Latin American countries that until now demanded the immediate resignation without preconditions of Venezuelan dictator Nicolas Maduro are now considering a change of strategy.

In the absence of a military rebellion that they hoped would have ousted the Venezuelan strongman by now, several members of Latin America’s 14-country Group of Lima are considering teaming up with the European Union’s International Contact Group to explore negotiations with the Maduro regime for foreign-supervised free elections in Venezuela this year, well-placed diplomatic sources say.

The European-led Group of Contact has been more open to the idea of talks with the Maduro regime to seek internationally-monitored elections in Venezuela.

“Our expectation that Maduro would be out of power in a short period of time didn’t materialize,” a well-placed Group of Lima source told me. “It may be time to look at other ways to achieve the same goal.”

Latin American and European diplomats agree that there is a political stalemate in Venezuela right now, which threatens to cost many more lives as the country’s humanitarian crisis continues to deteriorate.

Maduro controls the military, but he is not recognized by the United States and much of the Western world.
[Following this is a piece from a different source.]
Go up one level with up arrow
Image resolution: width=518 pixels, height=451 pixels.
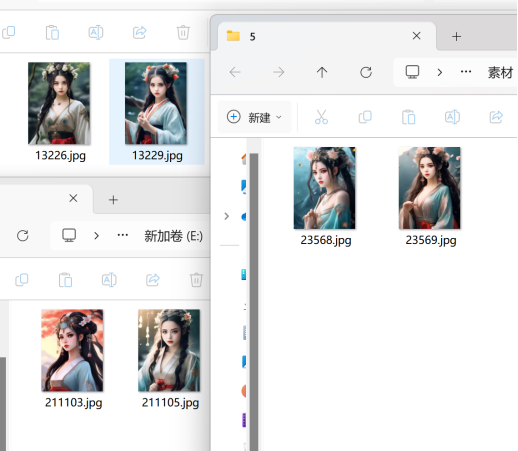[x=322, y=72]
Escalating U.S. oil sanctions are crippling the Maduro regime’s main source or income.

Meantime, National Assembly President Juan Guaidó is supported by 61 percent of Venezuelans, as opposed to 14 percent who back Maduro, according to a recent Datanalisis poll. And Guaidó is recognized by more than 50 countries as Venezuela’s interim leader.
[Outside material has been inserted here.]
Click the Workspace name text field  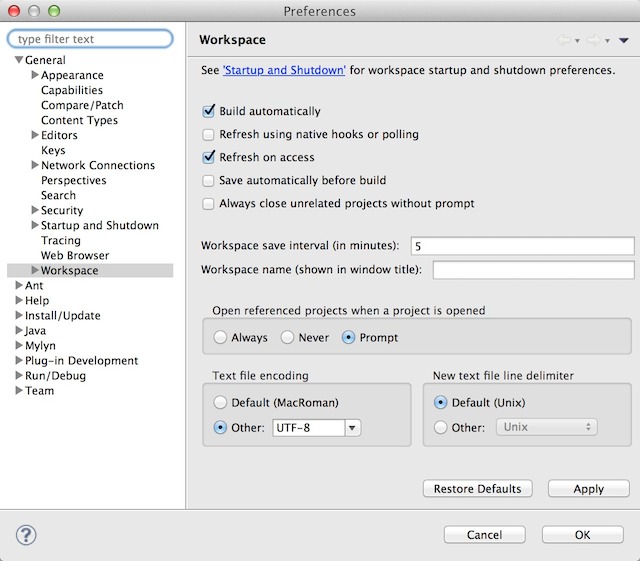[533, 270]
Both sides think that time is on their side. Maduro is hoping that Venezuelans will lose faith in Guaidó’s chances of taking power, and that — much as happened in Cuba — the exodus of millions of more Venezuelans will leave his regime with fewer and more docile mouths to feed.
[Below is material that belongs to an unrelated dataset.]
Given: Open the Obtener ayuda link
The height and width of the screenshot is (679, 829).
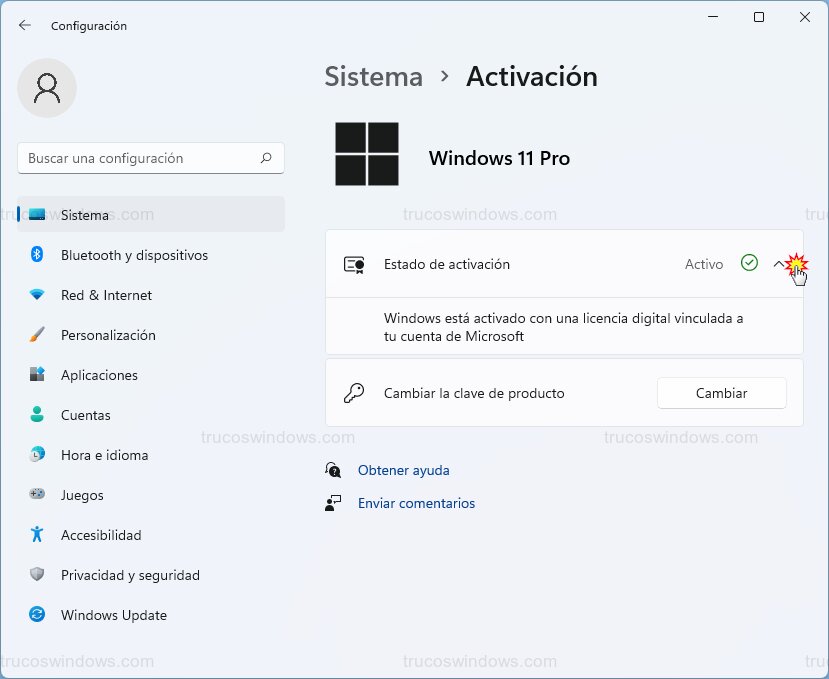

Guaidó, in turn, is hoping that U.S. oil sanctions on Venezuela will leave Maduro without money to continue paying for is security apparatus, and that growing discontent will trigger a military coup to restore democratic rule.

Looking for ways to end this impasse, Chile’ s foreign minister Roberto Ampuero is holding talks with the European Union’s foreign policy chief Federica Mogherini, who heads the International Group of Contact on Venezuela. The two are to meet again March 28 in Ecuador, diplomatic sources say.

Latin America’s Group of Lima — which includes Brazil, Argentina, Colombia, Peru and Chile — has until now stated that Maduro cannot be part of a negotiated solution to Venezuela’s crisis, because he has cheated the Vatican and several other international mediators time and again in the past.

On the other hand, Mogherini’s International Contact Group, occasionally supported by Uruguay and Mexico, has been holding secret talks with members of Maduro’s entourage about a possible deal for internationally-monitored elections in Venezuela.

In a telephone interview, Ampuero confirmed to me that he is talking with Mogherini about “exploring whether there is common ground” between their two diplomatic groups. But he denied that he is acting as an emissary of the Group of Lima, or that the Group of Lima may split.

“Chile continues to be firmly part of the Group of Lima,” Ampuero told me. “We are exchanging points of view with the Group of Contact on our visions about Venezuela to see if we can find points of convergence.”

Where would that leave Guaidó? Venezuela’s interim president has so far ruled out negotiations with Maduro, because — in addition to having been fraudulently elected and not being a constitutional leader — Maduro has consistently used past negotiations to win time, and further crack down on the democratic opposition.

However, circumstances have changed: the United States, Brazil, Colombia and several other key countries have broken ties with Maduro and imposed sanctions on his regime. Venezuela’s dictator can no longer negotiate from a position of strength. His dictatorship is financially strangled, and neither China nor Russia will bail him out with new loans.

I wouldn’t be surprised if in coming weeks we see a Latin American-European Union agreement — quietly supported by the Trump administration — to step up international sanctions on Venezuela, while offering Maduro and his generals a face-saving way out through internationally-monitored elections. For the better or for the worse, that’s where things are heading.